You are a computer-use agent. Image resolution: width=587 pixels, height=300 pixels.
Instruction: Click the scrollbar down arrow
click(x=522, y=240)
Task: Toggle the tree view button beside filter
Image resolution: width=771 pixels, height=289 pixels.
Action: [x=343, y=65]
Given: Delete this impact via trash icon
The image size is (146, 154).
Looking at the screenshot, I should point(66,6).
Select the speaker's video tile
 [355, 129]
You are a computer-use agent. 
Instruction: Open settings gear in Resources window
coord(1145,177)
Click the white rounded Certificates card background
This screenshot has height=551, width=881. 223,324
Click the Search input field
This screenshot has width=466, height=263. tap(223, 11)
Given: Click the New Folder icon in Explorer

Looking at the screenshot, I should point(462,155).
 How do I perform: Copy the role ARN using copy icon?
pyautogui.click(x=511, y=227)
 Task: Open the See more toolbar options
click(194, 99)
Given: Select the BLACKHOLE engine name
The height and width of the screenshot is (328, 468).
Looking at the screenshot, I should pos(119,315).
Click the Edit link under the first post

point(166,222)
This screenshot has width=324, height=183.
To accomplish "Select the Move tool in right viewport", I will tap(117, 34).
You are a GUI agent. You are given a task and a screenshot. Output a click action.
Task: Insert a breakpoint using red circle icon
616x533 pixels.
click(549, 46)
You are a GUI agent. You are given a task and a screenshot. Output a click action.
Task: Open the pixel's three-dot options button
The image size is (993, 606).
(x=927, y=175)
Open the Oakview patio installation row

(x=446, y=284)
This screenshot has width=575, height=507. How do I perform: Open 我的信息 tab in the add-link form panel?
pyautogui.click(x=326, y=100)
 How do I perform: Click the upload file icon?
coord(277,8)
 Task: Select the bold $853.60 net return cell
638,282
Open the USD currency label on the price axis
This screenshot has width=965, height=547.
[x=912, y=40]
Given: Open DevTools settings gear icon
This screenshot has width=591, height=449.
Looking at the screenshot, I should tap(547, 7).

### DO THIS
Copy out the entries from the first one through the line containing "coord(277,8)", inclusive, with "trash icon" changed to "bin icon" and everything else left as is.

### TASK SOLUTION
You are a computer-use agent. Image resolution: width=587 pixels, height=300 pixels.
Instruction: Click the scrollbar down arrow
click(x=522, y=240)
Task: Toggle the tree view button beside filter
Image resolution: width=771 pixels, height=289 pixels.
Action: [x=343, y=65]
Given: Delete this impact via bin icon
The image size is (146, 154).
Looking at the screenshot, I should point(66,6).
Select the speaker's video tile
 [355, 129]
You are a computer-use agent. 
Instruction: Open settings gear in Resources window
coord(1145,177)
Click the white rounded Certificates card background
This screenshot has height=551, width=881. 223,324
Click the Search input field
This screenshot has width=466, height=263. tap(223, 11)
Given: Click the New Folder icon in Explorer

Looking at the screenshot, I should point(462,155).
 How do I perform: Copy the role ARN using copy icon?
pyautogui.click(x=511, y=227)
 Task: Open the See more toolbar options
click(194, 99)
Given: Select the BLACKHOLE engine name
The height and width of the screenshot is (328, 468).
Looking at the screenshot, I should pos(119,315).
Click the Edit link under the first post

point(166,222)
This screenshot has width=324, height=183.
To accomplish "Select the Move tool in right viewport", I will tap(117, 34).
You are a GUI agent. You are given a task and a screenshot. Output a click action.
Task: Insert a breakpoint using red circle icon
616x533 pixels.
click(549, 46)
You are a GUI agent. You are given a task and a screenshot. Output a click action.
Task: Open the pixel's three-dot options button
The image size is (993, 606).
(x=927, y=175)
Open the Oakview patio installation row

(x=446, y=284)
This screenshot has width=575, height=507. How do I perform: Open 我的信息 tab in the add-link form panel?
pyautogui.click(x=326, y=100)
 How do I perform: Click the upload file icon?
coord(277,8)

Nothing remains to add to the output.